• [BRIEF]: Please set out every line of the listing below as a JSON list of strings, one string per line, skipping blank lines and leaving the pictures out.

• [EXTRACTED DATA]:
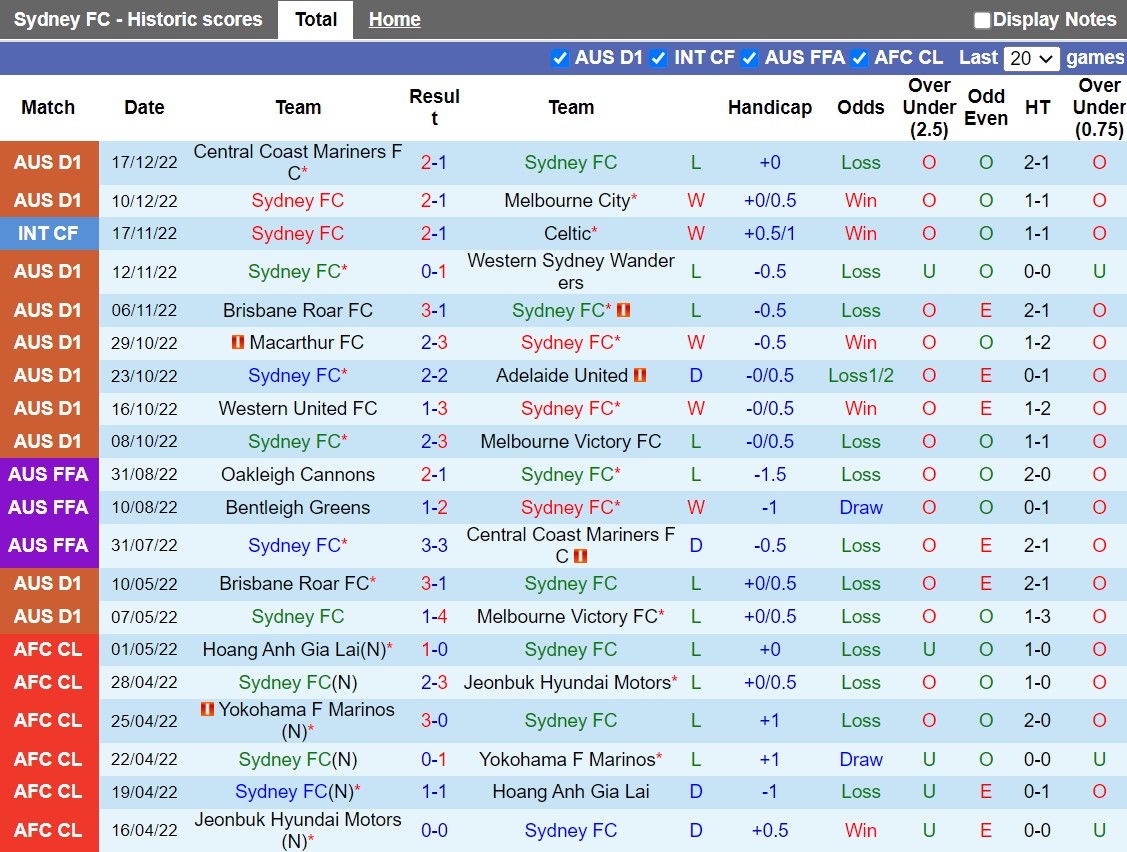Click the INT CF league badge
The width and height of the screenshot is (1127, 852).
tap(48, 234)
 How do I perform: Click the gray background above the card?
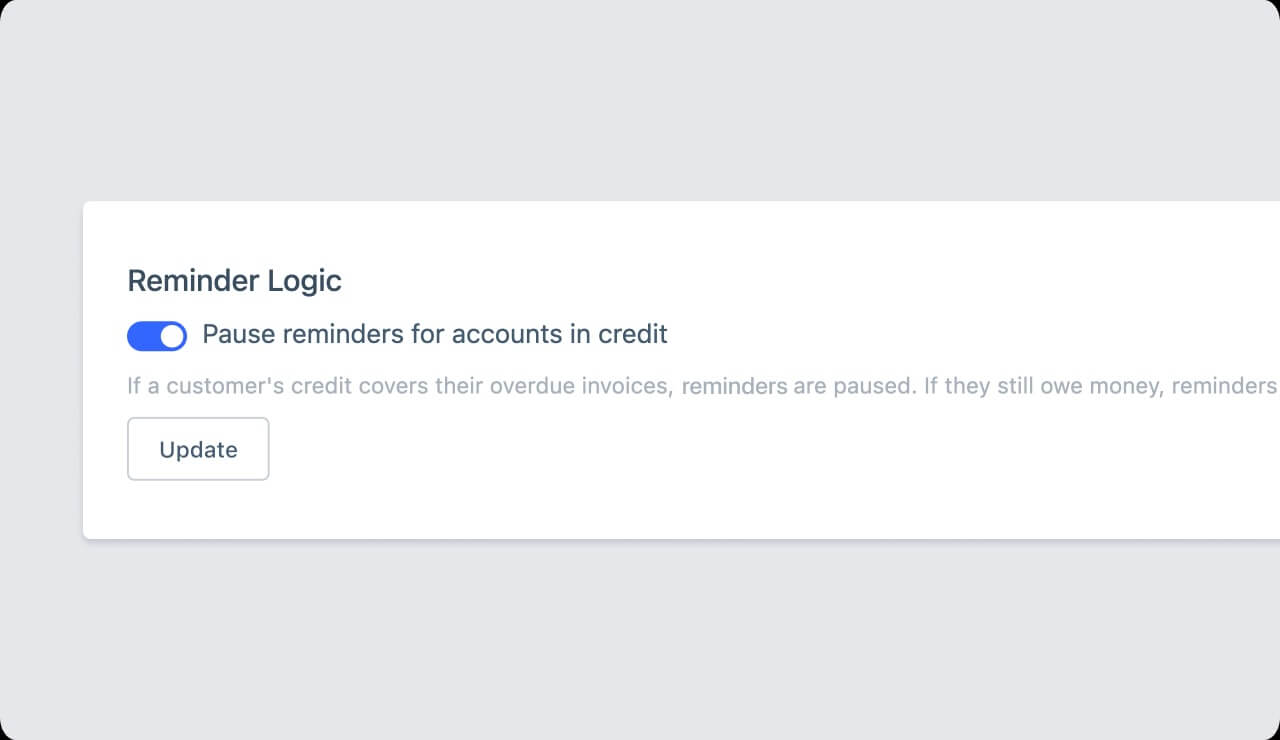pyautogui.click(x=640, y=100)
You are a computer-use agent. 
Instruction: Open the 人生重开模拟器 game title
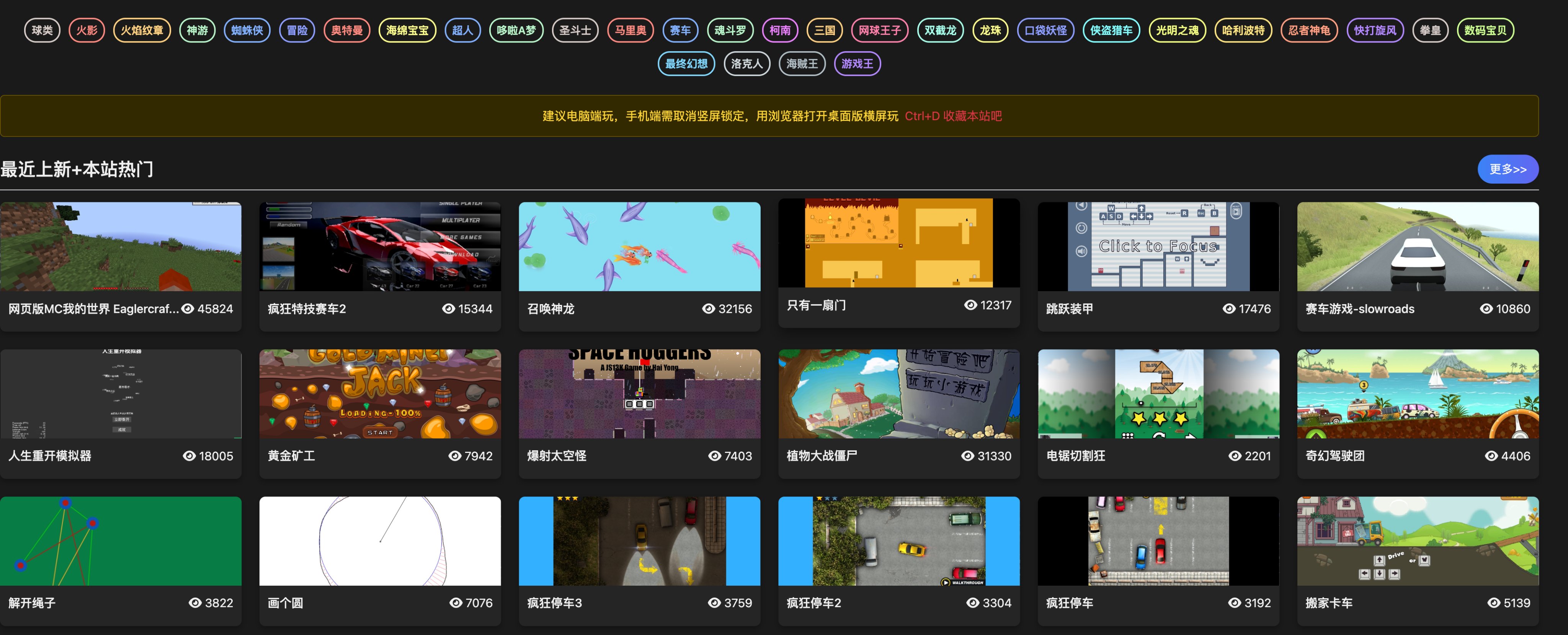(50, 456)
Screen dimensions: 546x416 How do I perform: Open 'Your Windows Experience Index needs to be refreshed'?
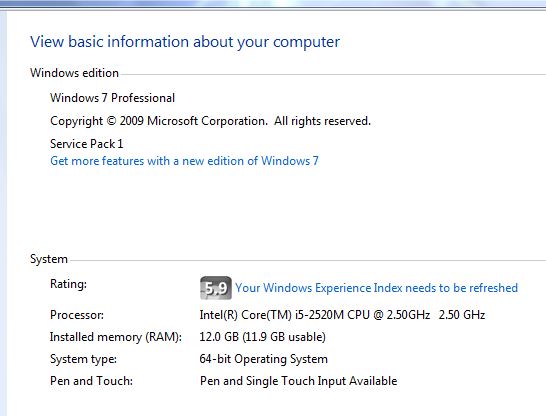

• [SOLUTION TO THIS PROBLEM]:
[
  "Click the INT CF league badge",
  "The width and height of the screenshot is (1127, 852).",
  "tap(48, 234)",
  " How do I perform: Click the gray background above the card?",
  "pyautogui.click(x=640, y=100)",
  "You are a computer-use agent. ",
  "Instruction: Open the 人生重开模拟器 game title",
  "(50, 456)",
  "Screen dimensions: 546x416 How do I perform: Open 'Your Windows Experience Index needs to be refreshed'?"
]